Background: Psychosis, including early psychosis, ranks highly among the causes of disability worldwide, even when clinical symptoms are well managed. This has resulted in an increased focus on how recovery of social and occupational functioning can be targeted using psychosocial interventions. The purpose of this review and meta-analysis was to survey psychosocial interventions in current use and provide an estimate of their effectiveness. Methods: An electronic search was conducted using PubMed and PsycINFO to identify original articles reporting on trials of psychosocial interventions in early-stage psychosis, published up to May 2020 and is reported following PRISMA guidelines. Data were extracted on social and occupational functioning outcomes from included studies. Pooled standardised difference in means (SMD) were estimated with Comprehensive Meta-Analysis Software (CMA), Version 3. Findings: In total, 31 studies involving 2811 participants were included in our analysis.
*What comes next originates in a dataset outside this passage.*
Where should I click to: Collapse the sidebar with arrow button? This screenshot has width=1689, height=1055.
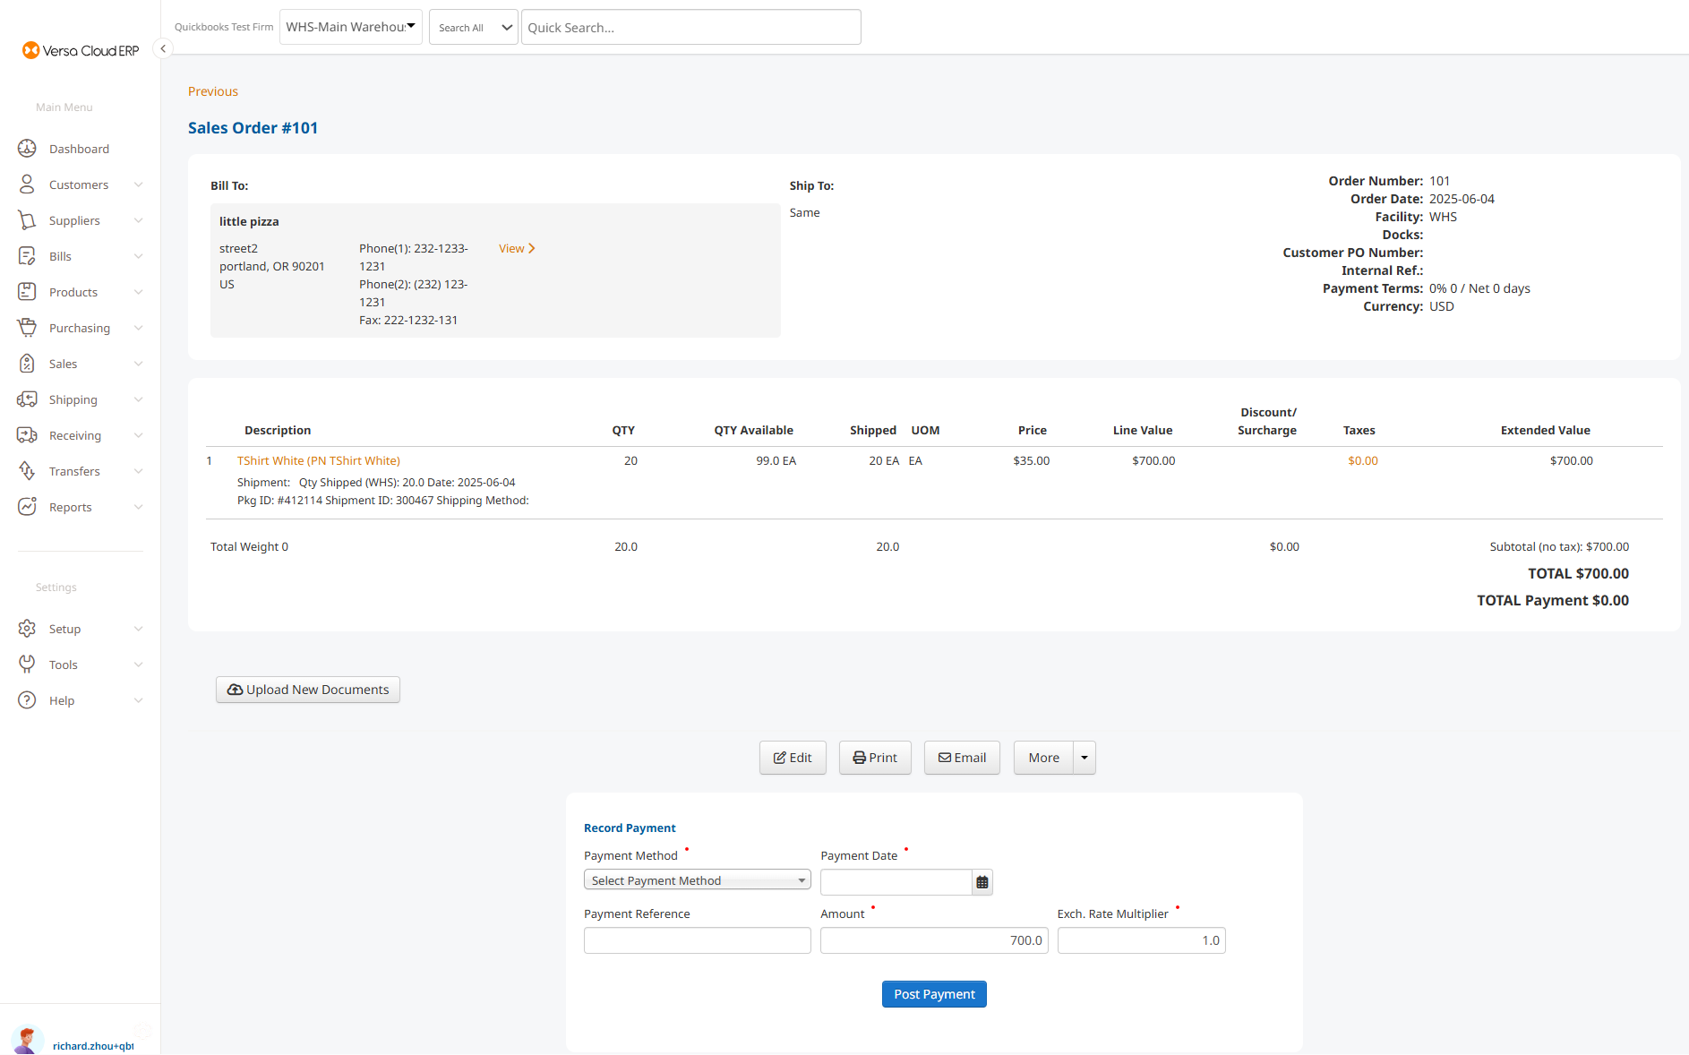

Studies were categorised by psychosocial intervention type as follows: Cognitive Behavioural Therapy for Psychosis (CBTp), Family Based Therapy (FBT), Supported Employment, Cognitive Remediation (CR), and Multi-Component psychosocial interventions. Across the interventions considered, psychosocial interventions were associated with improvements in social and occupational function: CBTp (d= 0∙139), FBT (d=0∙299), Supported Employment (d= 0∙611), CR (d=0∙301), and Multi-Component psychosocial intervention (d=0∙452), Effect sizes varied by intervention type, stage of illness (ultra-high-risk v first episode v early psychosis), length and duration of treatment, and measure used. Interpretation: Psychosocial interventions, particularly when provided as part of a multi-component intervention model and delivered in community-based settings are associated with significant improvements in social and occupational function. This review underscores the value of sensitively tracking and targeting psychosocial function as part of the standard provided by early intervention services.Funding Statement: This work was funded by the Irish Health Research Board as part of thecollaborative doctoral award in Youth Mental Health [YOULEAD] (HRB grant number:CDA-2018 001).Declaration of Interests: None to declare.